» **TASK TO CARRY OUT**
Your output must match the records exactly, line for line.

» **TASK MATERIAL**
□ □ □ □ □
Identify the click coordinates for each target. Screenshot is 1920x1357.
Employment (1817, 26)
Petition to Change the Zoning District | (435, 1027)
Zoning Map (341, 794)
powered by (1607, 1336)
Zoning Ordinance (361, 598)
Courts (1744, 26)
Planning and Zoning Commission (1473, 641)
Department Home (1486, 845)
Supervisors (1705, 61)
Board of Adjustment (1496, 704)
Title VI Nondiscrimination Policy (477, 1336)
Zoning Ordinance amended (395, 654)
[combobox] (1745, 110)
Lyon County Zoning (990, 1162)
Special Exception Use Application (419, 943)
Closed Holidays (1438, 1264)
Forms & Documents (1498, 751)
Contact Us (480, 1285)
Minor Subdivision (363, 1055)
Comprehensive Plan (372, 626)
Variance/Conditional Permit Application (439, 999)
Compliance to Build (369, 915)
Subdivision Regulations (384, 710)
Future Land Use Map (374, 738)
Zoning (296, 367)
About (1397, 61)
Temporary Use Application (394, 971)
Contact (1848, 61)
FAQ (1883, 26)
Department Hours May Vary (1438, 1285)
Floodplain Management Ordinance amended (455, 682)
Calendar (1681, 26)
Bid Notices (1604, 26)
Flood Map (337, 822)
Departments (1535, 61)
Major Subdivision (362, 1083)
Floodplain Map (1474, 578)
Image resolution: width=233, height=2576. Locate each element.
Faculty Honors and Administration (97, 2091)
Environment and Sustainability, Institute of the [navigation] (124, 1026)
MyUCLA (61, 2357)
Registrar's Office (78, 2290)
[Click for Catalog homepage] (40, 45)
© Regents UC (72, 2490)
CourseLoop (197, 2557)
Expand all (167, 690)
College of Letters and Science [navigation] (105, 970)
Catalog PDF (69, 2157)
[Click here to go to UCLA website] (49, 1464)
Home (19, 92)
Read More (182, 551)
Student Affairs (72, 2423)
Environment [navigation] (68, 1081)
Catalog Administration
□ □ □ □ □
» **THE COMPLETED TASK**
Identify the click coordinates for each target. Screenshot is 1920x1357.
Employment (1817, 26)
Petition to Change the Zoning District | (435, 1027)
Zoning Map (341, 794)
powered by (1607, 1336)
Zoning Ordinance (361, 598)
Courts (1744, 26)
Planning and Zoning Commission (1473, 641)
Department Home (1486, 845)
Supervisors (1705, 61)
Board of Adjustment (1496, 704)
Title VI Nondiscrimination Policy (477, 1336)
Zoning Ordinance amended (395, 654)
[combobox] (1745, 110)
Lyon County Zoning (990, 1162)
Special Exception Use Application (419, 943)
Closed Holidays (1438, 1264)
Forms & Documents (1498, 751)
Contact Us (480, 1285)
Minor Subdivision (363, 1055)
Comprehensive Plan (372, 626)
Variance/Conditional Permit Application (439, 999)
Compliance to Build (369, 915)
Subdivision Regulations (384, 710)
Future Land Use Map (374, 738)
Zoning (296, 367)
About (1397, 61)
Temporary Use Application (394, 971)
Contact (1848, 61)
FAQ (1883, 26)
Department Hours May Vary (1438, 1285)
Floodplain Management Ordinance amended (455, 682)
Calendar (1681, 26)
Bid Notices (1604, 26)
Flood Map (337, 822)
Departments (1535, 61)
Major Subdivision (362, 1083)
Floodplain Map (1474, 578)
Image resolution: width=233, height=2576. Locate each element.
Faculty Honors and Administration (97, 2091)
Environment and Sustainability, Institute of the [navigation] (124, 1026)
MyUCLA (61, 2357)
Registrar's Office (78, 2290)
[Click for Catalog homepage] (40, 45)
© Regents UC (72, 2490)
CourseLoop (197, 2557)
Expand all (167, 690)
College of Letters and Science [navigation] (105, 970)
Catalog PDF (69, 2157)
[Click here to go to UCLA website] (49, 1464)
Home (19, 92)
Read More (182, 551)
Student Affairs (72, 2423)
Environment [navigation] (68, 1081)
Catalog Administration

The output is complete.